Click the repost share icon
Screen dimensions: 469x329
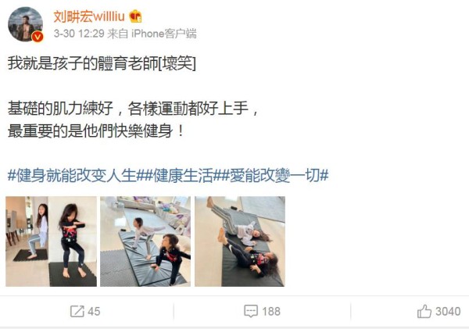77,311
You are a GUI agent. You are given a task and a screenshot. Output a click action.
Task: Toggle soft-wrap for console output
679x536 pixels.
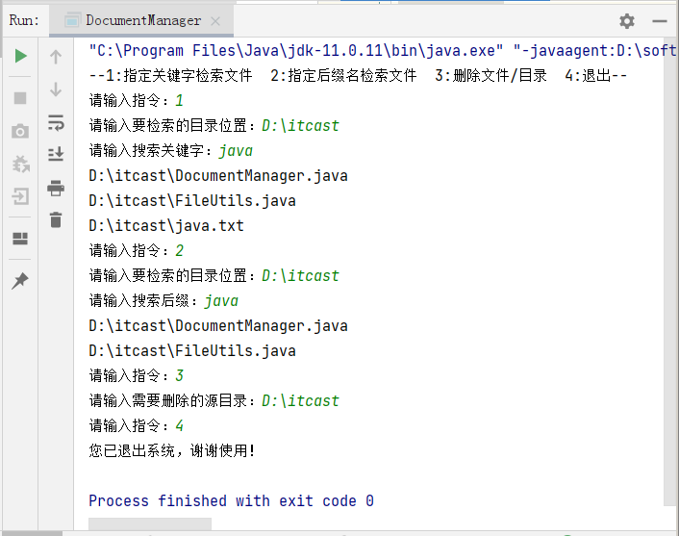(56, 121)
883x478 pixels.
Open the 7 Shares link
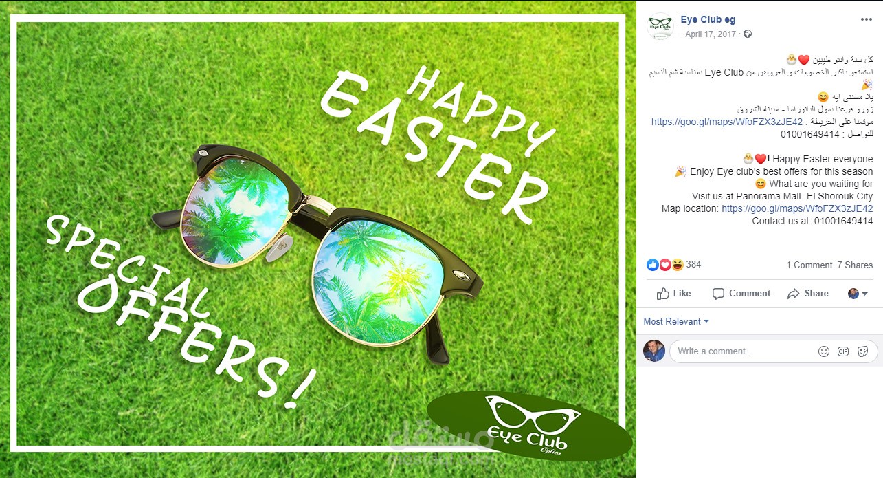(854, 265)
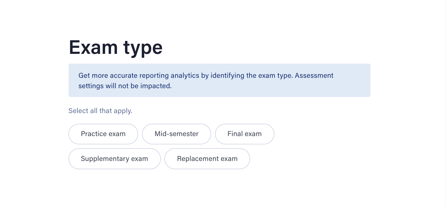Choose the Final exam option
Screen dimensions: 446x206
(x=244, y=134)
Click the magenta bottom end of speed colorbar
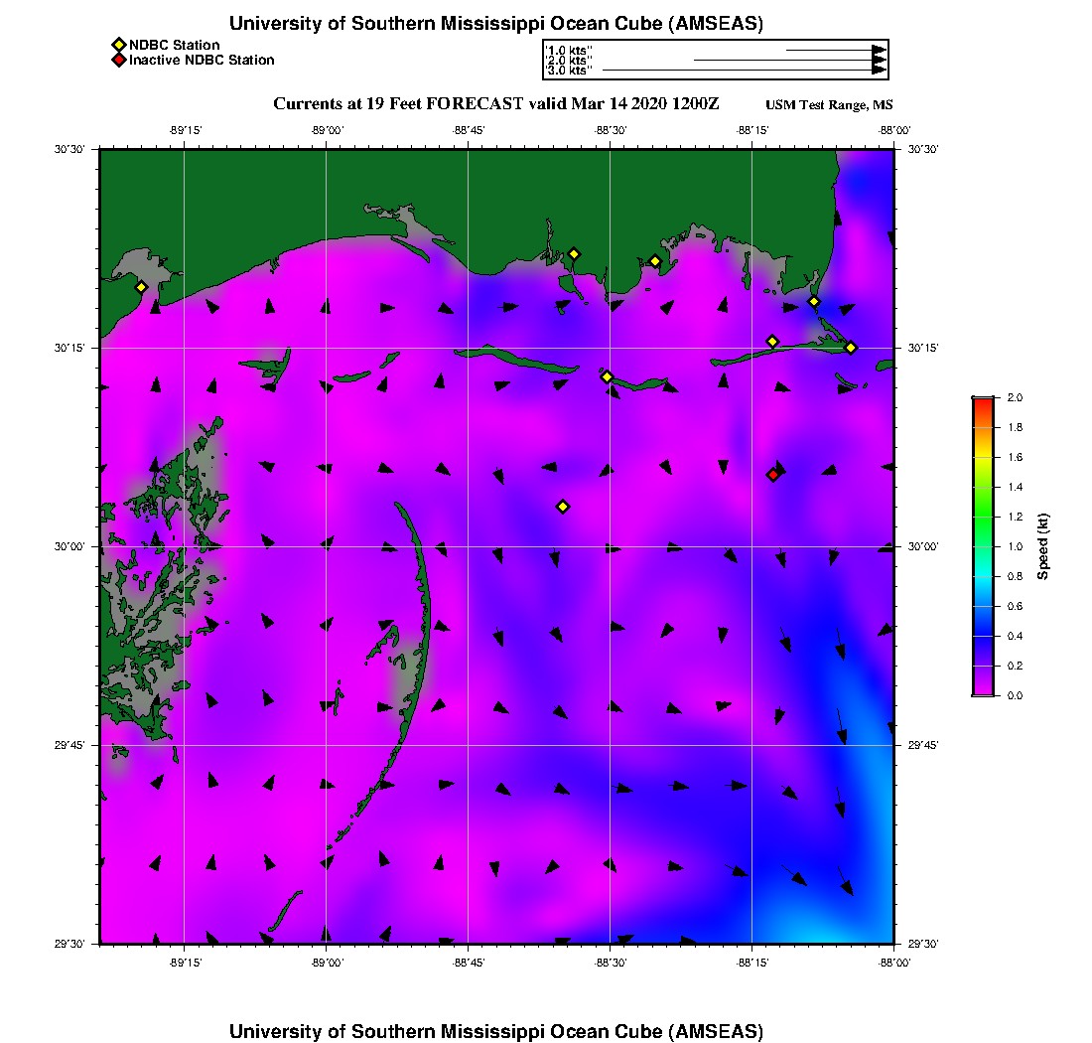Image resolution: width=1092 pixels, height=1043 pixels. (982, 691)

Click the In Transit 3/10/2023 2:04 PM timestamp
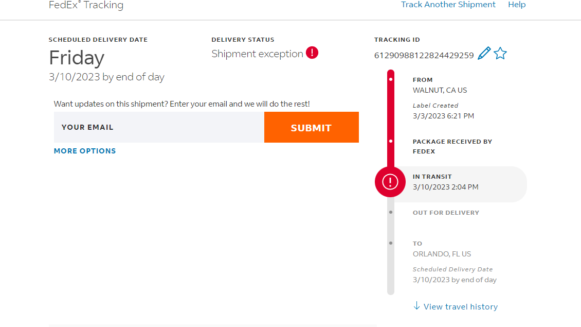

######

What is needed is a verbatim transcription of the records, minus the pictures.

Output for this exercise -
Click the repost share icon
Screen dimensions: 469x329
77,311
You are a GUI agent. You are given a task and a screenshot. Output a click action.
Task: Toggle soft-wrap for console output
679x536 pixels.
(56, 121)
883x478 pixels.
Open the 7 Shares link
(854, 265)
Choose the Final exam option
Screen dimensions: 446x206
(x=244, y=134)
Click the magenta bottom end of speed colorbar
Image resolution: width=1092 pixels, height=1043 pixels. (982, 691)

Click the In Transit 3/10/2023 2:04 PM timestamp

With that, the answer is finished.